Acostumada aos altos e baixos da carreira, Chiquinha foi levando a vida. Já havia aposentado a sanfona quando recebeu o convite para gravar um depoimento no filme Viva São João, de Andrucha Waddington, lançado em 2001. Durante as filmagens acabou fazendo amizade com um velho fã de Gonzagão, aquele mesmo que anos antes contribuíra para o ídolo voltar ao trono de Rei do Baião. Gilberto Gil insistiu para que Chiquinha gravasse seu primeiro disco. O compositor baiano não só produziu o álbum Pronde Tu Vai, Luiz?, gravado em 2002, como participou de duas faixas. “Gil me ajudou muito, muito mesmo. Ele gostava mesmo de meu irmão, de verdade”, lembra, emocionada. Apadrinhada pelo tropicalista, conseguiu agendar alguns shows pelo país.

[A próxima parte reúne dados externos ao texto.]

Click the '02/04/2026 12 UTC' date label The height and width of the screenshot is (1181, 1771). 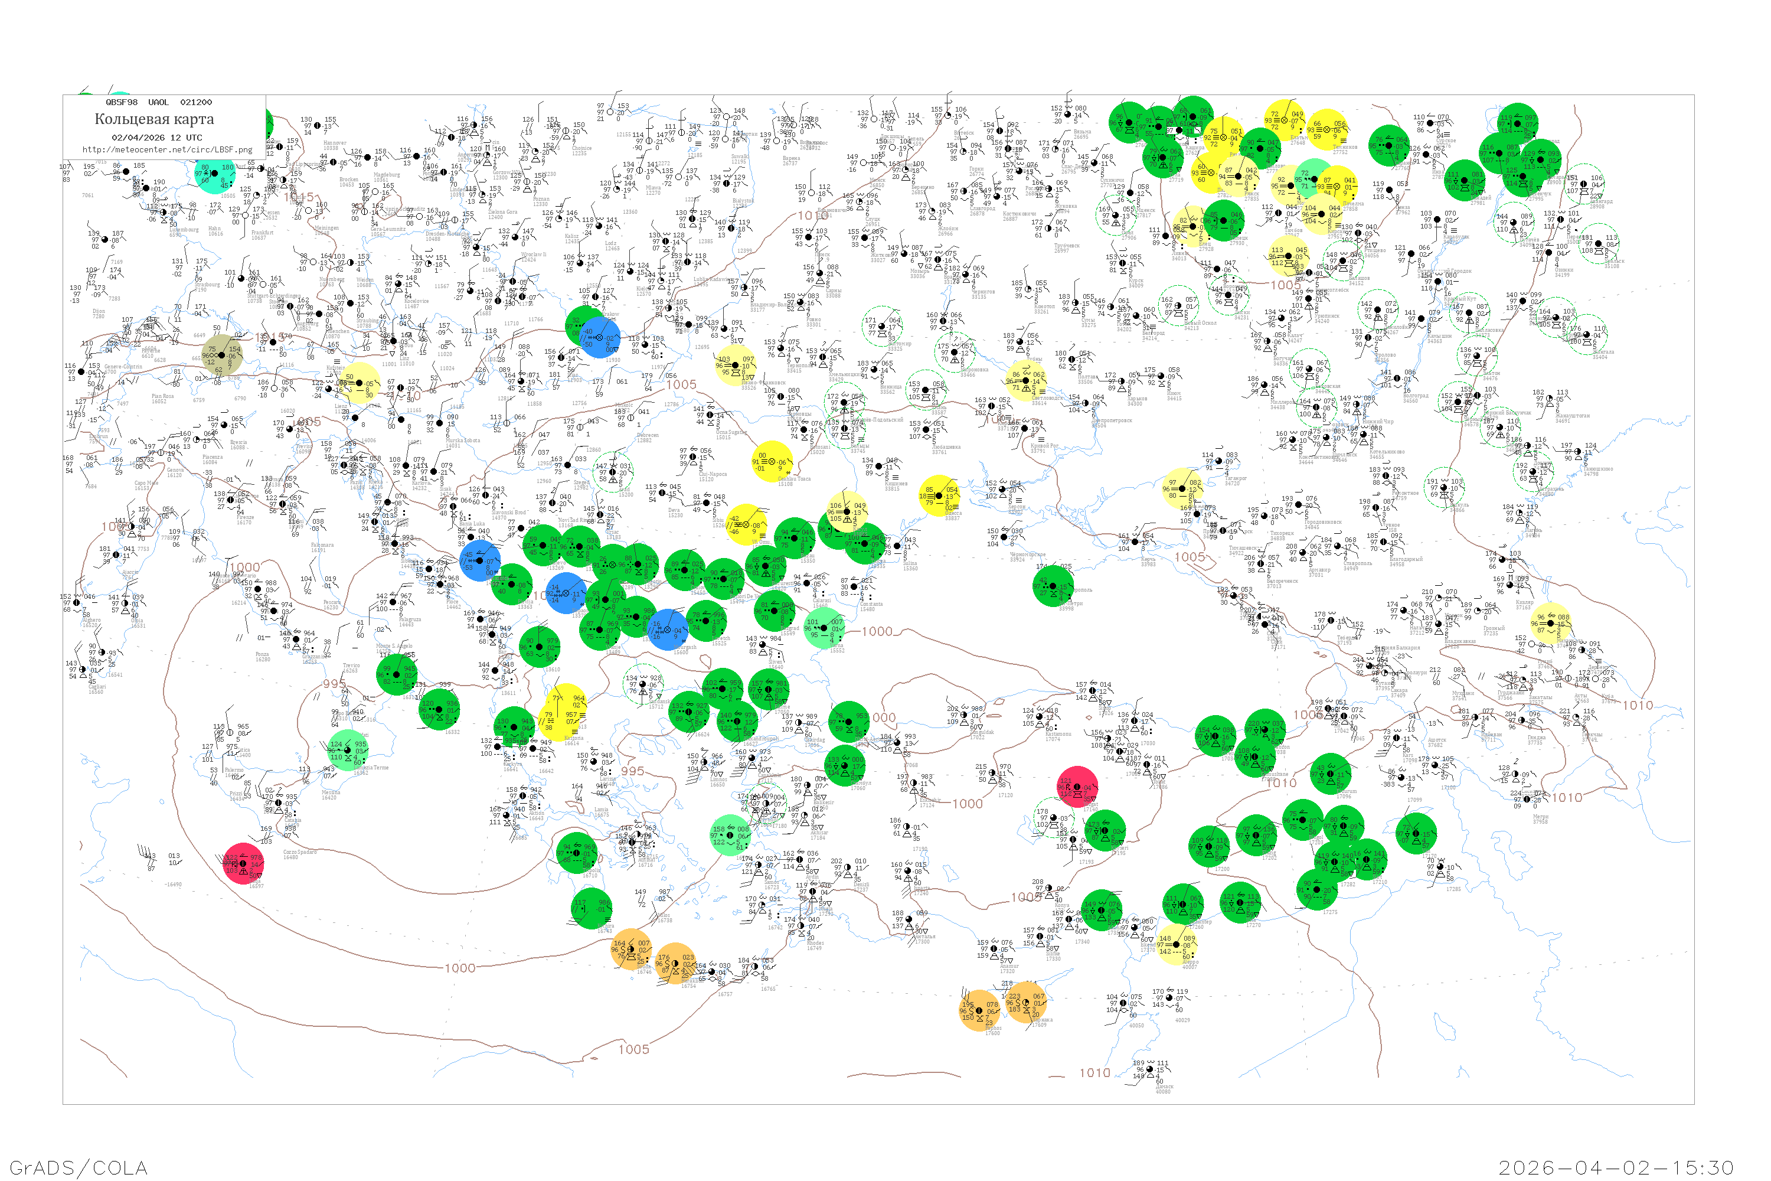point(157,138)
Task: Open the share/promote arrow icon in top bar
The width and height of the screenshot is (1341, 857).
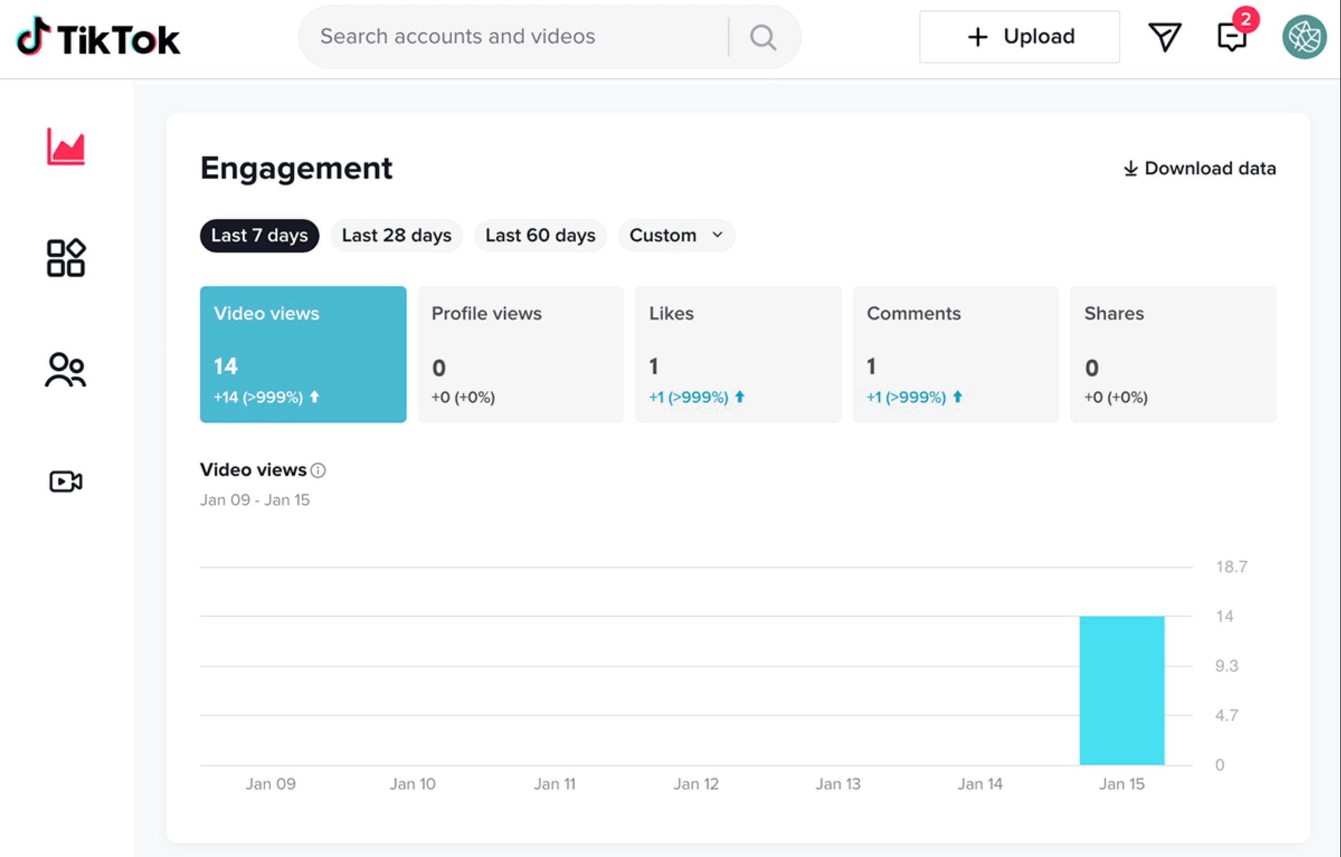Action: pos(1164,36)
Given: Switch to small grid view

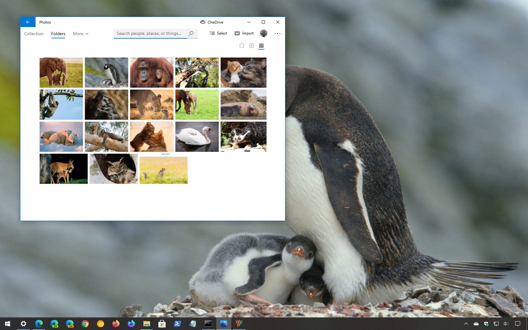Looking at the screenshot, I should tap(261, 46).
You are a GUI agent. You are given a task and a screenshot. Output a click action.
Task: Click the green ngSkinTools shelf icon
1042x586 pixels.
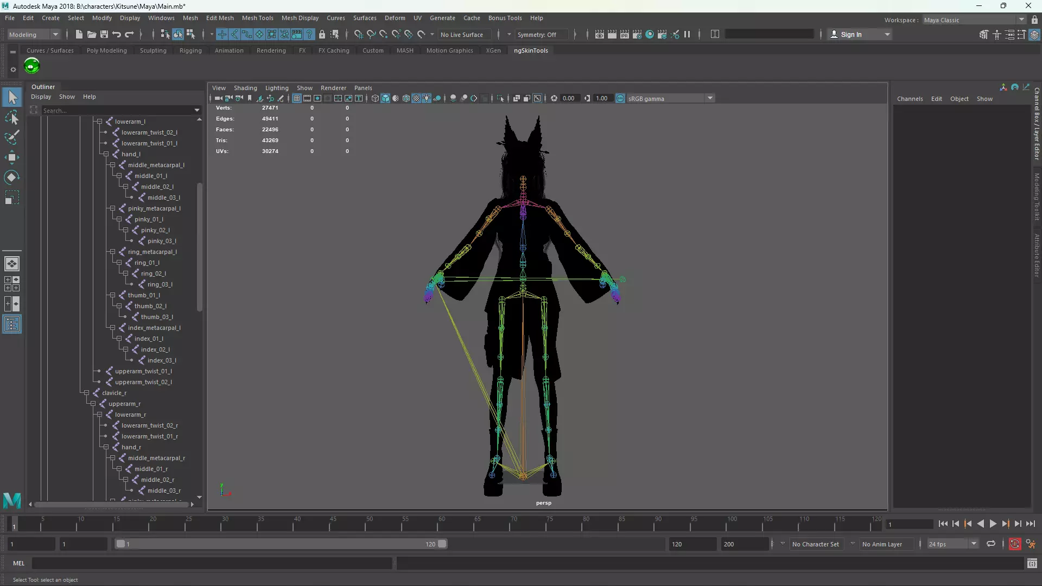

Quando a sanfoneira completou 80 anos, em 2005, seu filho Sérgio conseguiu que ela gravasse o segundo disco, Chiquinha Gonzaga 8 e 80, uma brincadeira com o número de baixos de sua sanfona (instrumento raramente utilizado pelos sanfoneiros de hoje) e sua idade. “Quando você acha que ela vai desistir, aposentar de vez, ela se anima e volta para a estrada como se fosse uma menina”, diz Sérgio. Chiquinha não vê a hora de sarar das feridas causadas pelo atropelamento – ela ainda sente dores nas costas e nos braços – para voltar à estrada. Em julho do ano passado, participou da homenagem a Luiz Gonzaga organizada pela Secretaria da Cultura de São Paulo.

Chiquinha, representando o Rei do Baião, recebeu a Ordem do Ipiranga, a mais alta honraria do governo do estado. “Aquele carequinha me prometeu que me chamaria de novo para tocar em São Paulo este ano”, diz Chiquinha, se referindo a José Serra, na época governador. “Ele pensa que não, mas eu vou cobrar!”